2011 Tour de France route reveals Prudhomme's lessons learned
Summit finishes in Pyrenees, Alps ensure fireworks
On first glance the route for the 2011 Tour de France, announced in Paris, France, on Tuesday, appears to adhere closely to what has become the Christian Prudhomme formula.
With three successive stages in the Alps in the final week, including Alpe d’Huez just 48 hours before Paris followed by a time trial on the penultimate day, it looks back-loaded, the intention being to keep the race - and people’s interest - alive until the very end.
Yet a closer inspection reveals this as an overly simplistic interpretation. And it also suggests that Prudhomme, the race director, has learned the lesson of 2009, when the route appeared designed to bring matters to a head on Mont Ventoux.

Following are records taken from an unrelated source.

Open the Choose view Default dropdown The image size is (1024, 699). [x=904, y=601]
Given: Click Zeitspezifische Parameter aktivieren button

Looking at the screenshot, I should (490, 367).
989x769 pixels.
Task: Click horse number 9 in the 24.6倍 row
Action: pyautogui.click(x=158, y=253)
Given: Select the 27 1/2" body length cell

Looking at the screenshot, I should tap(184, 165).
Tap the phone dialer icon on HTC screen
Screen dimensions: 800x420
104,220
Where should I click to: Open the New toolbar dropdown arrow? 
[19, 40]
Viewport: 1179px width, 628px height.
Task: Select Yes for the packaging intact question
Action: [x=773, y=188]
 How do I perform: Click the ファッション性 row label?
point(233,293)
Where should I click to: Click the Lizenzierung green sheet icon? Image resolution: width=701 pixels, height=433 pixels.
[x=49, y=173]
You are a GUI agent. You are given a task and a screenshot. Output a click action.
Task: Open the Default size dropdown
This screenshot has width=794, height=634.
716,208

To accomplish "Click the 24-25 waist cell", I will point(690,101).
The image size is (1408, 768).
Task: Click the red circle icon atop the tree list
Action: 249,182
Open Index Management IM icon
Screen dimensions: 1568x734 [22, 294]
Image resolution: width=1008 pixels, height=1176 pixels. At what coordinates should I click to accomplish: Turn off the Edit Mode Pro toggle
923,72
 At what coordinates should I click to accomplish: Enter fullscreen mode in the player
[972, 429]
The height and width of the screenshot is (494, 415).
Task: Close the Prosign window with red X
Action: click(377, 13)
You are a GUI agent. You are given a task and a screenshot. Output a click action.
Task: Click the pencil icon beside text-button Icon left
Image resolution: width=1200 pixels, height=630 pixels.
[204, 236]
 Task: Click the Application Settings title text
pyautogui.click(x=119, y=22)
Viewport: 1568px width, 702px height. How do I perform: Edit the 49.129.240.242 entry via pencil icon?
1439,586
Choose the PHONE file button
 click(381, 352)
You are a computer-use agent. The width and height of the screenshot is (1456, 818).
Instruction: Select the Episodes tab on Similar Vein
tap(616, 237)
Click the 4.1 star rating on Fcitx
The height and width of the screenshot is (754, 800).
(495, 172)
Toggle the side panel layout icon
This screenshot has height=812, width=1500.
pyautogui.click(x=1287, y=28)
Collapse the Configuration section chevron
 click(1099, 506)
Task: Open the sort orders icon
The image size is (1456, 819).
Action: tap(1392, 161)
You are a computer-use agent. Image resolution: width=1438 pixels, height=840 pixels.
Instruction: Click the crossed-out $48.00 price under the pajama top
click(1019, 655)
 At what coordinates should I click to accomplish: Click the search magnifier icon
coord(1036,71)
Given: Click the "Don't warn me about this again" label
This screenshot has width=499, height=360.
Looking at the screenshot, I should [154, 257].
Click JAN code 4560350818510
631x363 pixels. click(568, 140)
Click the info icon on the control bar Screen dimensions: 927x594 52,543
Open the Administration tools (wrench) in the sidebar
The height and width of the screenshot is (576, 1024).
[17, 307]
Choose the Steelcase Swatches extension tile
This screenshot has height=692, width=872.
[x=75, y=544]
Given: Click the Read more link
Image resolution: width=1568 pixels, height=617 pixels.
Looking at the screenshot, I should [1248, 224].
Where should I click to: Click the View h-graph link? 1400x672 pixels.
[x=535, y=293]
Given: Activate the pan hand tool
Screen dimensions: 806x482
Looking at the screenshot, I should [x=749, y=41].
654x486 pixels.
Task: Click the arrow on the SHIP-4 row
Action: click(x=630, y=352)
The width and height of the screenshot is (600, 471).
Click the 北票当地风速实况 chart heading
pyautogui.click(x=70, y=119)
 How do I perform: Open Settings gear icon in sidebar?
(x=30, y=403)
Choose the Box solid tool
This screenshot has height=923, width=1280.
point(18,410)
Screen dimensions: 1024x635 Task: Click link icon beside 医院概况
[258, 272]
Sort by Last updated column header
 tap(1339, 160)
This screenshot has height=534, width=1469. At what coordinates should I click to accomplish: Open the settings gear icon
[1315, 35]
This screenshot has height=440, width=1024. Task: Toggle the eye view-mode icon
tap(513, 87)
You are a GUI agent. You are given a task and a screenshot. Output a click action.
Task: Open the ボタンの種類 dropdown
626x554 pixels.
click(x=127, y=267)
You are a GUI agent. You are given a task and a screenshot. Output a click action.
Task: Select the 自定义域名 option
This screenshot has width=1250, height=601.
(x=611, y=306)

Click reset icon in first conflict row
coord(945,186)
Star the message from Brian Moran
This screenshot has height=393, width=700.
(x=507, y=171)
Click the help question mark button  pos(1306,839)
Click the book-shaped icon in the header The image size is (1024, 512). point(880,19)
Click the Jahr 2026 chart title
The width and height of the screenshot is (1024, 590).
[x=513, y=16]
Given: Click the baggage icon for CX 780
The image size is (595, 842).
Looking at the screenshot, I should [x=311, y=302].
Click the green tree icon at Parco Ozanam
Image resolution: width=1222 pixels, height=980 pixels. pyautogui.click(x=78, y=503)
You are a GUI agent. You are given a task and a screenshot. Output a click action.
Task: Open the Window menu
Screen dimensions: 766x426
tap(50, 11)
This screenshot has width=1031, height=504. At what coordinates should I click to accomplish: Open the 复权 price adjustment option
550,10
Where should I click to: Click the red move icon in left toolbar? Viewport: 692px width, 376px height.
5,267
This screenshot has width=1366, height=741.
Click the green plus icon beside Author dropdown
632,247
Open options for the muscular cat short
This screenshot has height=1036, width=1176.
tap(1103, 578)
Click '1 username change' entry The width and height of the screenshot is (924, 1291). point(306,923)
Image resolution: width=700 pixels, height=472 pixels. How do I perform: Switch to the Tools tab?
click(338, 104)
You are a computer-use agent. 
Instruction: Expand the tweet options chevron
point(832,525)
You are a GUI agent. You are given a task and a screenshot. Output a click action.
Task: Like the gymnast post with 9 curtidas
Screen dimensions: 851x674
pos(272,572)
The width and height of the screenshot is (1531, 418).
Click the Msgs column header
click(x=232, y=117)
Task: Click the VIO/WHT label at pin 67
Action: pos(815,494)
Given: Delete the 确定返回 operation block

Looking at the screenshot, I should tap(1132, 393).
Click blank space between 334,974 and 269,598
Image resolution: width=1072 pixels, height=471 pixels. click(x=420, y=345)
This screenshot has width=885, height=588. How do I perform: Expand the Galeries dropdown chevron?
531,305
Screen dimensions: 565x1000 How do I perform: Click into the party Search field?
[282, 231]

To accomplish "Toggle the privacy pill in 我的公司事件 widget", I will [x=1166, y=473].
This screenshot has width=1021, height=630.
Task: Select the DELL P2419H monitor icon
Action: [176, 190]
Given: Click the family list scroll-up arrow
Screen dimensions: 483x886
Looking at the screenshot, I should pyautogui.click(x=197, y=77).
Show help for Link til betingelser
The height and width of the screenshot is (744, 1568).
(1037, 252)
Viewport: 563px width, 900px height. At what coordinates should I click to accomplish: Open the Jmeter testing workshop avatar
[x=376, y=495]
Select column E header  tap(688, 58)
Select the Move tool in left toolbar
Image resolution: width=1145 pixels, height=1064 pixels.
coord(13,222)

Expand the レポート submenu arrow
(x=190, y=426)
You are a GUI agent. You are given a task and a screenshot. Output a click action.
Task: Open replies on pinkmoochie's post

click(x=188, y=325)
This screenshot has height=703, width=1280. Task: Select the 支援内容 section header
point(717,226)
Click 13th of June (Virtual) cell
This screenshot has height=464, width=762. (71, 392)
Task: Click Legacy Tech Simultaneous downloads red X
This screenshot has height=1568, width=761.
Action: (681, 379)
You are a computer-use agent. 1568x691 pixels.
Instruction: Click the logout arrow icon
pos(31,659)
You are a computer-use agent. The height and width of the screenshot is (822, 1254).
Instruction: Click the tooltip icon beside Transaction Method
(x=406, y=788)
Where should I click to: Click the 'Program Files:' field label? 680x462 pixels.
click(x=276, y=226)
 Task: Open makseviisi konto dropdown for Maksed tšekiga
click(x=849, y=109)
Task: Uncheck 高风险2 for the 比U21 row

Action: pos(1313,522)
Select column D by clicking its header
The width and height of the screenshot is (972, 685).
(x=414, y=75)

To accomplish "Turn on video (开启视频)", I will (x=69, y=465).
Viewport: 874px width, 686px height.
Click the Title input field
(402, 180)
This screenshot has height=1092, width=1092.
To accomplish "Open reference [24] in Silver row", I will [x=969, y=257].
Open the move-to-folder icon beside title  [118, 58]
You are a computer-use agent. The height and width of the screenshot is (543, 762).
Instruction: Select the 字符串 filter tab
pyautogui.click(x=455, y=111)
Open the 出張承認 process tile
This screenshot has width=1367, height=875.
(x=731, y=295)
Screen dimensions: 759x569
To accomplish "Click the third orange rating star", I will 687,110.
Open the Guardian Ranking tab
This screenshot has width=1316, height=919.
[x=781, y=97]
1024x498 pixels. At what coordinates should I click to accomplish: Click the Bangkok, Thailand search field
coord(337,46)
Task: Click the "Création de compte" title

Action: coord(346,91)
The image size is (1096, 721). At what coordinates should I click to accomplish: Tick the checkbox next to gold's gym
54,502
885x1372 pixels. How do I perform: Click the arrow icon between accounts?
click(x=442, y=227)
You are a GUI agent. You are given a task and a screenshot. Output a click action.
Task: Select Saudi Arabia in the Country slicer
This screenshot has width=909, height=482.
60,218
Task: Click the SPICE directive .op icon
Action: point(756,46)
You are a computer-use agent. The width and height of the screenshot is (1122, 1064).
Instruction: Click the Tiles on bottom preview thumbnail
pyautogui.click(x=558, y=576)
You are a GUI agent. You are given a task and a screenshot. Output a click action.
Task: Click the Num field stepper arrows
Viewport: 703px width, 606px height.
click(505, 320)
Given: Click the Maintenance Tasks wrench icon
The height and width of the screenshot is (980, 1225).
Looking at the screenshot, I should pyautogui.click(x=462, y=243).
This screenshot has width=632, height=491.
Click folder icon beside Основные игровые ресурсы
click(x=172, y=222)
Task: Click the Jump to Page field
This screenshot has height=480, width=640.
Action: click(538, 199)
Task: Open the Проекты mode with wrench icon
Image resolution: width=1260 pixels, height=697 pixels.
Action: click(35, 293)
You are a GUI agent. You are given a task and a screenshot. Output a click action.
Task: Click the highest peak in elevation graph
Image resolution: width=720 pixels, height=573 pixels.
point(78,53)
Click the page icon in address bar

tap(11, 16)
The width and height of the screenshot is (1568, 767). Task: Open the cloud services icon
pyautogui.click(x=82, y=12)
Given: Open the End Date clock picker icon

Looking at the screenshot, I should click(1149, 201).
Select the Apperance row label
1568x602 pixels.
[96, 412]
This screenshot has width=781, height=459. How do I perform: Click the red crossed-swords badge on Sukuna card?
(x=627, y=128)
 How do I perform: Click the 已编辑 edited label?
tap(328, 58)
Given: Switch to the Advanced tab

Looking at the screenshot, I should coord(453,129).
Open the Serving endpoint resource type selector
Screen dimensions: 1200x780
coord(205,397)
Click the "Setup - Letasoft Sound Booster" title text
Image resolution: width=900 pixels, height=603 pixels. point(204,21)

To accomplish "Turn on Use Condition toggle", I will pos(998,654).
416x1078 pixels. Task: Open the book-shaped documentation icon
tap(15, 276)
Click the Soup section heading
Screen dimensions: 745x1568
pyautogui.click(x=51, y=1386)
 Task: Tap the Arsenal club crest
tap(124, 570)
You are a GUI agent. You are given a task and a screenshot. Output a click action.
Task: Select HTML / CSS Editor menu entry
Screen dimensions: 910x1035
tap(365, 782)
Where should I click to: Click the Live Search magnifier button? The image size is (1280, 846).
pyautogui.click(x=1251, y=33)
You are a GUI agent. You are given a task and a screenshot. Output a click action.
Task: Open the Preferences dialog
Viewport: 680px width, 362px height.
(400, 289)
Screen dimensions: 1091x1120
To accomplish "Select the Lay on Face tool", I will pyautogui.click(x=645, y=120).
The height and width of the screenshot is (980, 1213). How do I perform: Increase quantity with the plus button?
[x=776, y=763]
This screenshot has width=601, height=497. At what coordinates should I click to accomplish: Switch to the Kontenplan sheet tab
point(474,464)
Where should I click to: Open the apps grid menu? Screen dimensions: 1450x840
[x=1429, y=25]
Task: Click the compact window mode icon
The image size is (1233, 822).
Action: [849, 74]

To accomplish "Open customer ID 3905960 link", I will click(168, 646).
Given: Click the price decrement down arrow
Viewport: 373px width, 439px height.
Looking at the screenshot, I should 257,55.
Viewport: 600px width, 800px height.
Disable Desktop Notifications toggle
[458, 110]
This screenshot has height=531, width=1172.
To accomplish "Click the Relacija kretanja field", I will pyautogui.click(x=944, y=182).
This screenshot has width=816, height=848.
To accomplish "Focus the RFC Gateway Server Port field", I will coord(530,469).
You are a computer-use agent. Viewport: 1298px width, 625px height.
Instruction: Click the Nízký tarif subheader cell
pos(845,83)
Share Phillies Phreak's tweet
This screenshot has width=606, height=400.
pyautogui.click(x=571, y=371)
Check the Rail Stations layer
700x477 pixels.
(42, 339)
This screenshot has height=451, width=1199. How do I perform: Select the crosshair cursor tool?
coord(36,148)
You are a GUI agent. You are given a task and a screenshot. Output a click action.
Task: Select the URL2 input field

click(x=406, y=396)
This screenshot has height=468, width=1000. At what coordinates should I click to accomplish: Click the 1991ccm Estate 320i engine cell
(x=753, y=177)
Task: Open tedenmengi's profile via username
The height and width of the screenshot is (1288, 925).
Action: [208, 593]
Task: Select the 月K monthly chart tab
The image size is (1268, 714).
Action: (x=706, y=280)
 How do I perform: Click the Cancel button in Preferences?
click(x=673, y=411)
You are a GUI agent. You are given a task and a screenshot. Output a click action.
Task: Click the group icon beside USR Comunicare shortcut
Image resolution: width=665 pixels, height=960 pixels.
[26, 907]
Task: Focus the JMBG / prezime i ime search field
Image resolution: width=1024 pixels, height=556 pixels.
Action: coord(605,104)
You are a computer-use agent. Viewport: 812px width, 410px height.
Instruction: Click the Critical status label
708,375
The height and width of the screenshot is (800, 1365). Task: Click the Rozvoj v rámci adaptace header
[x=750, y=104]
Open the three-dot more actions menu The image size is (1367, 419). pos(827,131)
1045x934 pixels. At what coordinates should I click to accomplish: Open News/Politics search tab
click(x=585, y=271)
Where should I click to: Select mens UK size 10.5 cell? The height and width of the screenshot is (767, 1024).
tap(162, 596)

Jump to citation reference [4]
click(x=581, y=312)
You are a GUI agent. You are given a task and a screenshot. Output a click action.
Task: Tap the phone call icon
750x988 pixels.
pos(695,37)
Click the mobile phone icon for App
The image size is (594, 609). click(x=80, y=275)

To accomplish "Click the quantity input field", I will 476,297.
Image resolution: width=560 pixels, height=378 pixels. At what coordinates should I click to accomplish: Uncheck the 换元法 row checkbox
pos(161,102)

It was in 2009 that a relatively easy passage through the Pyrenees was followed, in the third week, by three days in the Alps, before, finally, the anticipated denouement on Mont Ventoux, 24 hours before the finish in Paris.
Unfortunately for Prudhomme - and for all of us - it didn’t quite work out like that. With the exception of Lance Armstrong’s escape in the Camargue crosswinds of stage three, the battle for the yellow jersey was barely worthy of being described as a battle.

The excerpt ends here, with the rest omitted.